Goal of the exercise:
Using the data below, report how many lines hold the word "Task". Include nothing else in the reply.

**** Dataset entries

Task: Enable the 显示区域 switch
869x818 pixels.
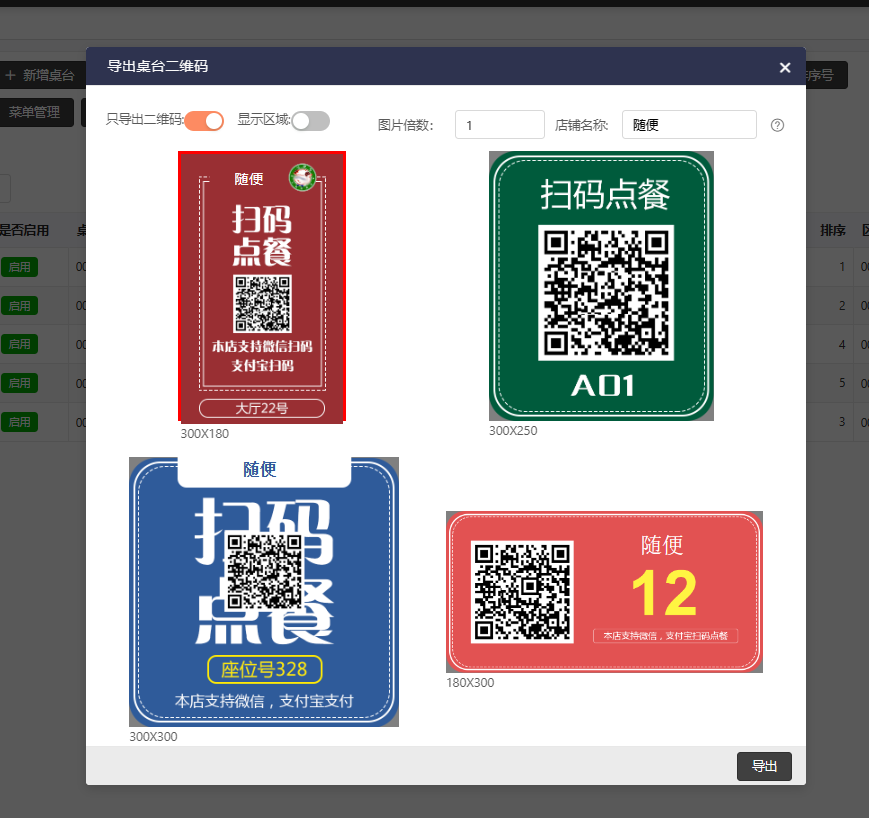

********
**** Dataset entries

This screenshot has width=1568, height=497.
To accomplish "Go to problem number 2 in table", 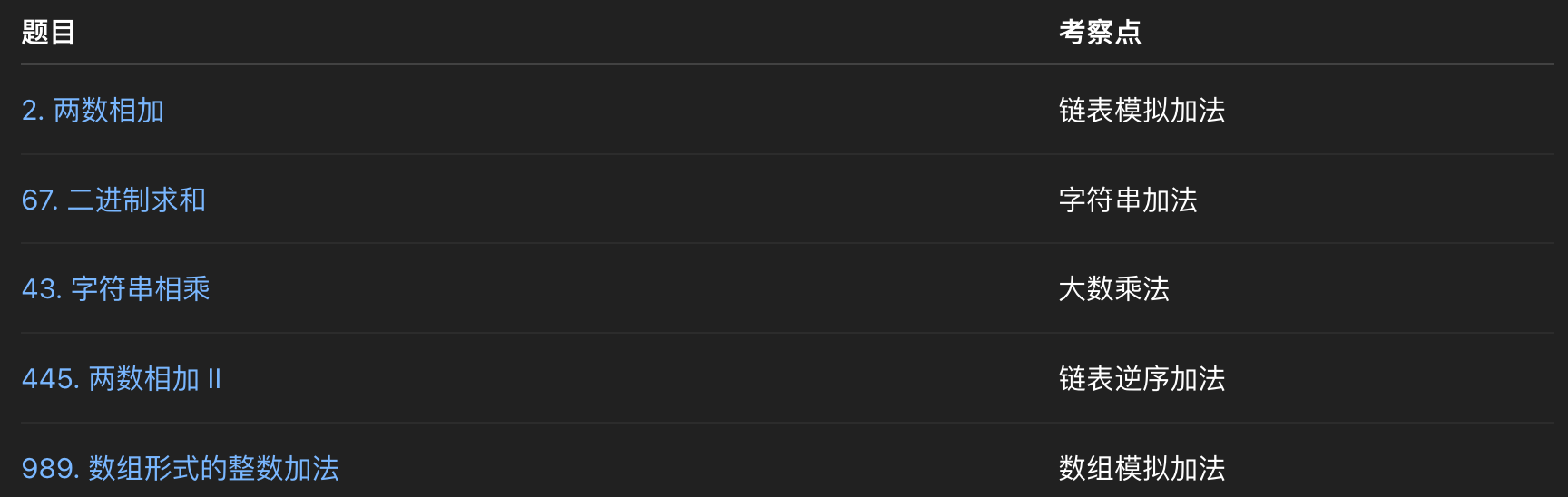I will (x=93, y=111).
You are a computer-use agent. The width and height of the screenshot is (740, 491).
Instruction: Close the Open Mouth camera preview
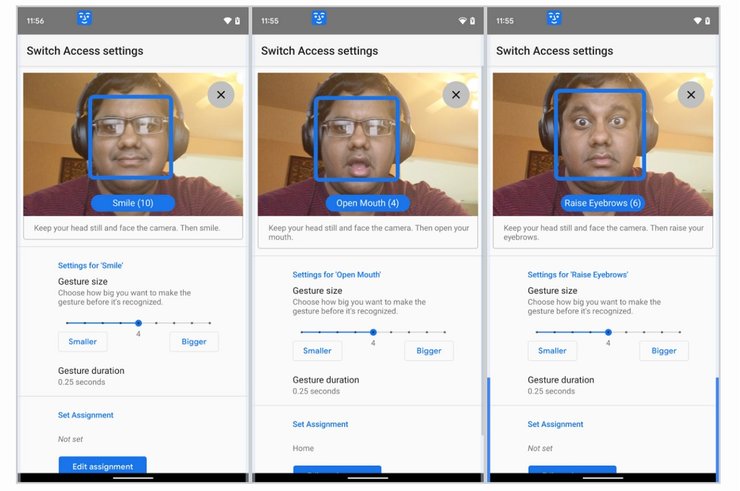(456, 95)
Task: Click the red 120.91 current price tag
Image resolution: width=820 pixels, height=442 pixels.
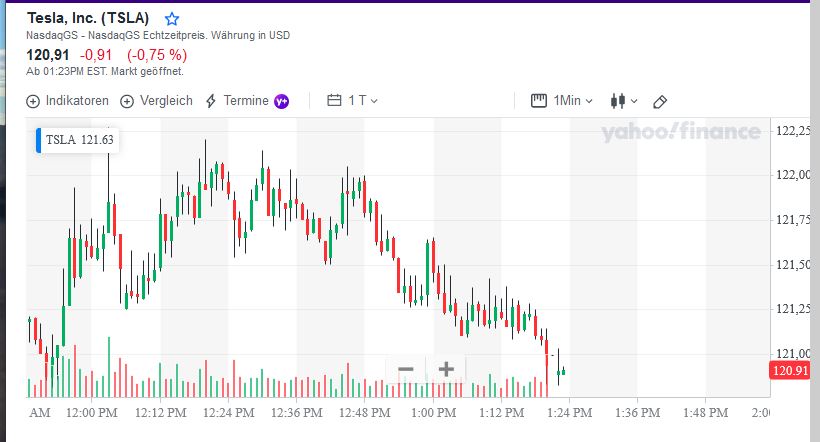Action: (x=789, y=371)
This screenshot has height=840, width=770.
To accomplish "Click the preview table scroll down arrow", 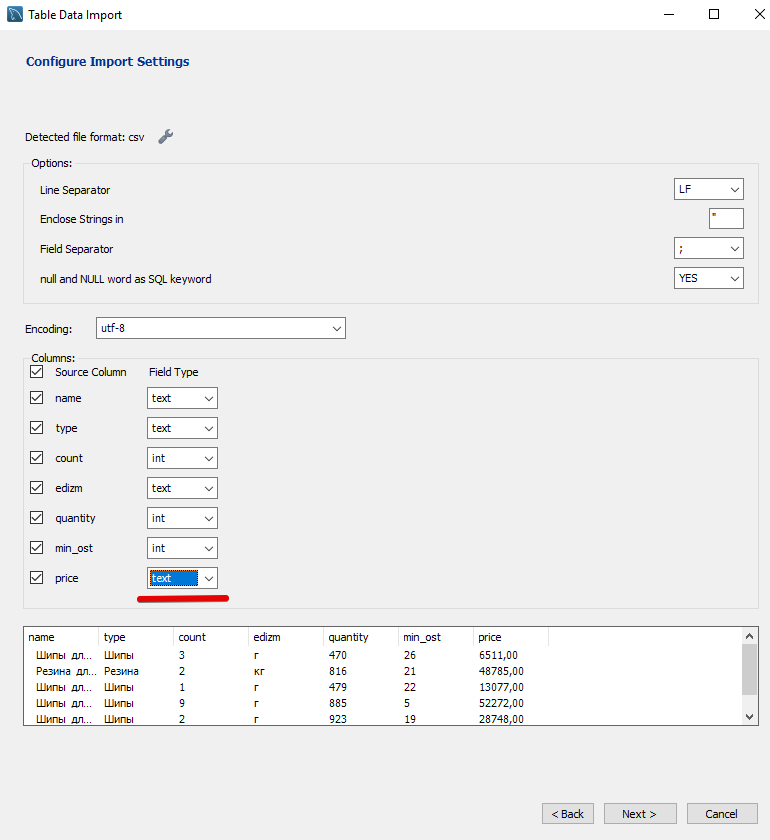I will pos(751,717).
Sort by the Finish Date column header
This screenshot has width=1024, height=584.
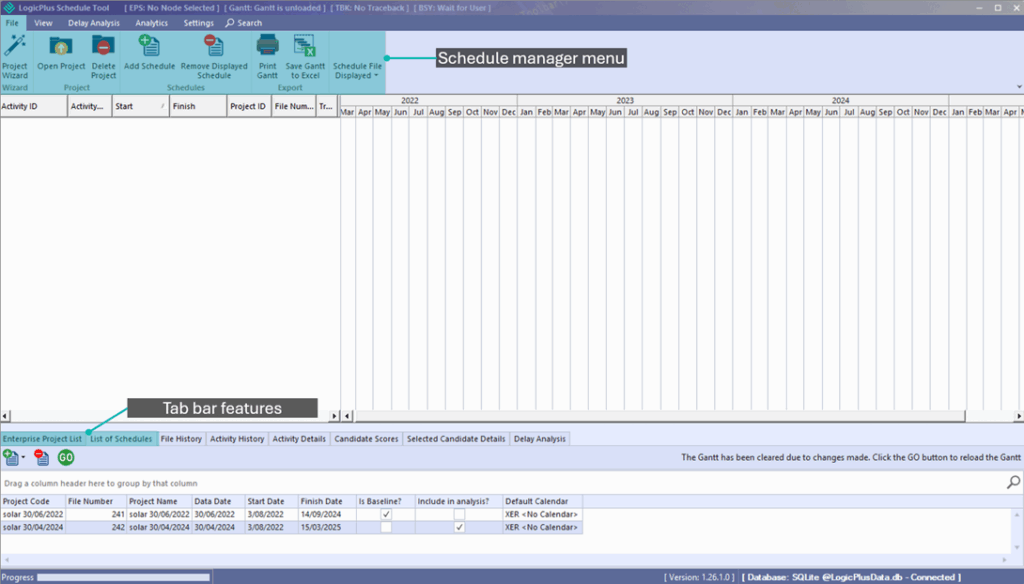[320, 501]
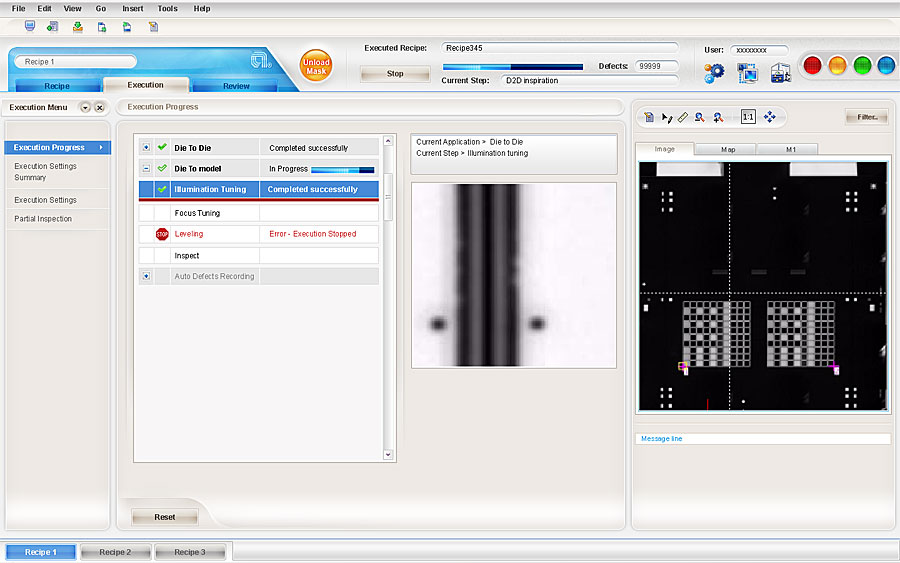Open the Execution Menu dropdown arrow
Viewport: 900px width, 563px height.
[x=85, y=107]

********
**** Dataset entries

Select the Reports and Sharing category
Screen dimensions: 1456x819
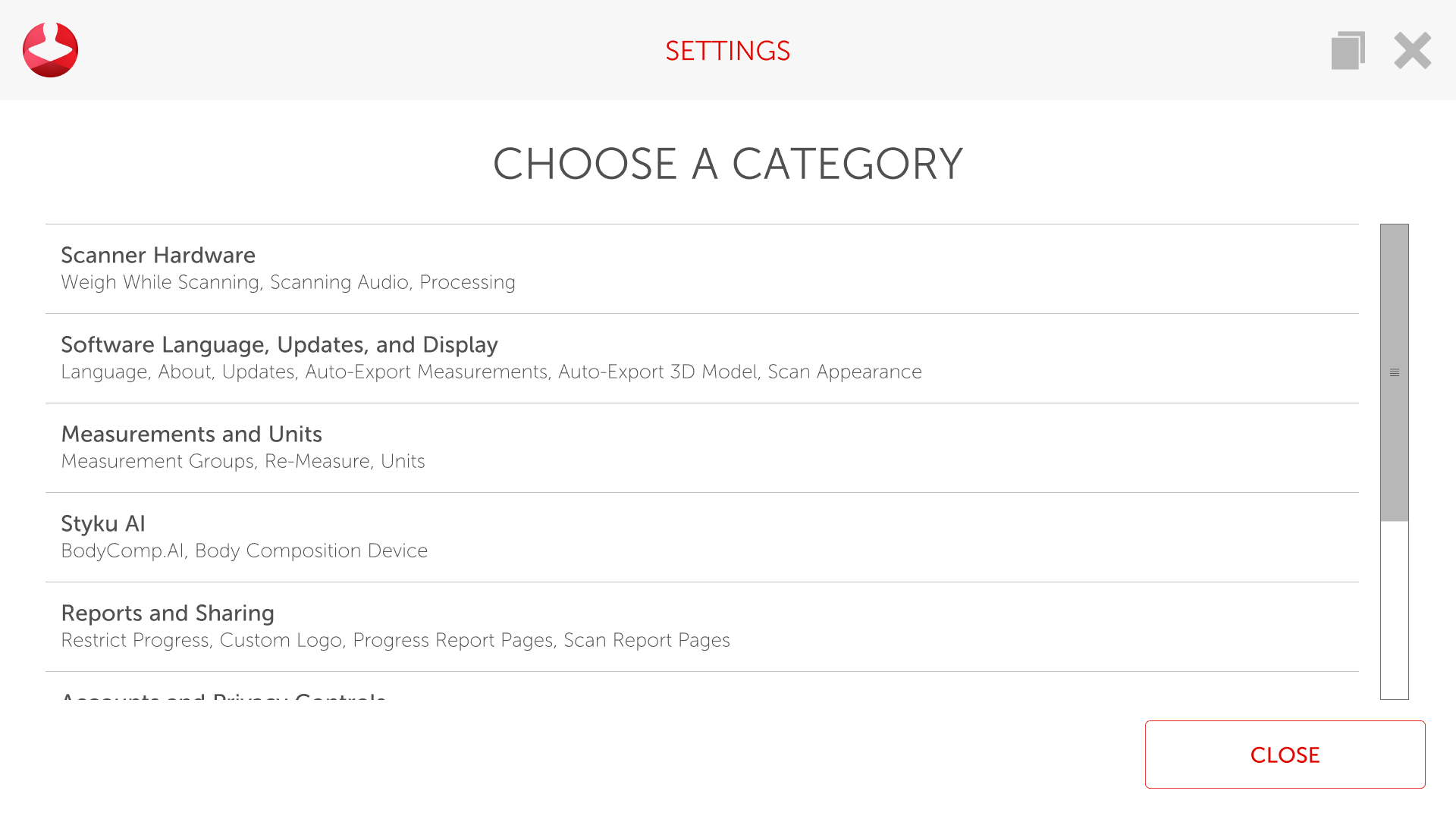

********

Solution:
2